begin DATASET RECORDS

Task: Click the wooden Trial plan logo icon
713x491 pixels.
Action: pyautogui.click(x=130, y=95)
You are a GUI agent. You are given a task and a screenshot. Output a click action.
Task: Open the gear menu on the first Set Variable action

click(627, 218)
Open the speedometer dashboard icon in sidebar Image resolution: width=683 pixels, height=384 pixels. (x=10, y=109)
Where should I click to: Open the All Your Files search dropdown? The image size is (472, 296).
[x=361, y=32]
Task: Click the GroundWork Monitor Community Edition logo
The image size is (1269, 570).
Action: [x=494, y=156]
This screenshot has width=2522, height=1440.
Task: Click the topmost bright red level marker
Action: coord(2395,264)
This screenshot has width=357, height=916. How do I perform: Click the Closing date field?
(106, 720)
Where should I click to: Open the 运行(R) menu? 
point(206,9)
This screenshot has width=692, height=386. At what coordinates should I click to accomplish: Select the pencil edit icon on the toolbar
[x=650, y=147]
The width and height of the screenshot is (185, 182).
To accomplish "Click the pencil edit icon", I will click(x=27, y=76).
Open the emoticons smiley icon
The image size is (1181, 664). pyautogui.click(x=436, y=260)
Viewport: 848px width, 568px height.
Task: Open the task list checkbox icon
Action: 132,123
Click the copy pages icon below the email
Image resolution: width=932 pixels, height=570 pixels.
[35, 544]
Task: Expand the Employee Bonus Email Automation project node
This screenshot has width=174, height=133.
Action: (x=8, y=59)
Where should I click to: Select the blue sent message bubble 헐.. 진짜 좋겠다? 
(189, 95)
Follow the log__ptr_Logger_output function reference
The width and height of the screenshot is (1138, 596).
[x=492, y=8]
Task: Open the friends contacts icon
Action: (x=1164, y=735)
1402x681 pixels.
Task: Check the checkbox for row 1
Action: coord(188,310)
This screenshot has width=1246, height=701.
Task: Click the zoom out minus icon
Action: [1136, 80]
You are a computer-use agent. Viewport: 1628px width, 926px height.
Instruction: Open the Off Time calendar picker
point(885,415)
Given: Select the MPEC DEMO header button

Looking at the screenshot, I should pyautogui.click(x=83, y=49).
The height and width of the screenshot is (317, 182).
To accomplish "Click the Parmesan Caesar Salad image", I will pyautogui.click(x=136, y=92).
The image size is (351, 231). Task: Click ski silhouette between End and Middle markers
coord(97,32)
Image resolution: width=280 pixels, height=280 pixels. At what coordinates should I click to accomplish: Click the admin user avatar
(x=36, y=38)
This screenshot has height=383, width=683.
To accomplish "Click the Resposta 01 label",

end DATASET RECORDS

WORK TO COMPLETE - Reproduce all of the data above word for word, keeping every line unchanged.

OUTPUT OF THE TASK -
Task: Click the wooden Trial plan logo icon
713x491 pixels.
Action: pyautogui.click(x=130, y=95)
You are a GUI agent. You are given a task and a screenshot. Output a click action.
Task: Open the gear menu on the first Set Variable action

click(627, 218)
Open the speedometer dashboard icon in sidebar Image resolution: width=683 pixels, height=384 pixels. (x=10, y=109)
Where should I click to: Open the All Your Files search dropdown? The image size is (472, 296).
[x=361, y=32]
Task: Click the GroundWork Monitor Community Edition logo
The image size is (1269, 570).
Action: [x=494, y=156]
This screenshot has width=2522, height=1440.
Task: Click the topmost bright red level marker
Action: coord(2395,264)
This screenshot has width=357, height=916. How do I perform: Click the Closing date field?
(106, 720)
Where should I click to: Open the 运行(R) menu? 
point(206,9)
This screenshot has width=692, height=386. At what coordinates should I click to accomplish: Select the pencil edit icon on the toolbar
[x=650, y=147]
The width and height of the screenshot is (185, 182).
To accomplish "Click the pencil edit icon", I will click(x=27, y=76).
Open the emoticons smiley icon
The image size is (1181, 664). pyautogui.click(x=436, y=260)
Viewport: 848px width, 568px height.
Task: Open the task list checkbox icon
Action: 132,123
Click the copy pages icon below the email
Image resolution: width=932 pixels, height=570 pixels.
[35, 544]
Task: Expand the Employee Bonus Email Automation project node
This screenshot has width=174, height=133.
Action: (x=8, y=59)
Where should I click to: Select the blue sent message bubble 헐.. 진짜 좋겠다? 
(189, 95)
Follow the log__ptr_Logger_output function reference
The width and height of the screenshot is (1138, 596).
[x=492, y=8]
Task: Open the friends contacts icon
Action: (x=1164, y=735)
1402x681 pixels.
Task: Check the checkbox for row 1
Action: coord(188,310)
This screenshot has width=1246, height=701.
Task: Click the zoom out minus icon
Action: [1136, 80]
You are a computer-use agent. Viewport: 1628px width, 926px height.
Instruction: Open the Off Time calendar picker
point(885,415)
Given: Select the MPEC DEMO header button

Looking at the screenshot, I should pyautogui.click(x=83, y=49).
The height and width of the screenshot is (317, 182).
To accomplish "Click the Parmesan Caesar Salad image", I will pyautogui.click(x=136, y=92).
The image size is (351, 231). Task: Click ski silhouette between End and Middle markers
coord(97,32)
Image resolution: width=280 pixels, height=280 pixels. At what coordinates should I click to accomplish: Click the admin user avatar
(x=36, y=38)
This screenshot has height=383, width=683.
To accomplish "Click the Resposta 01 label",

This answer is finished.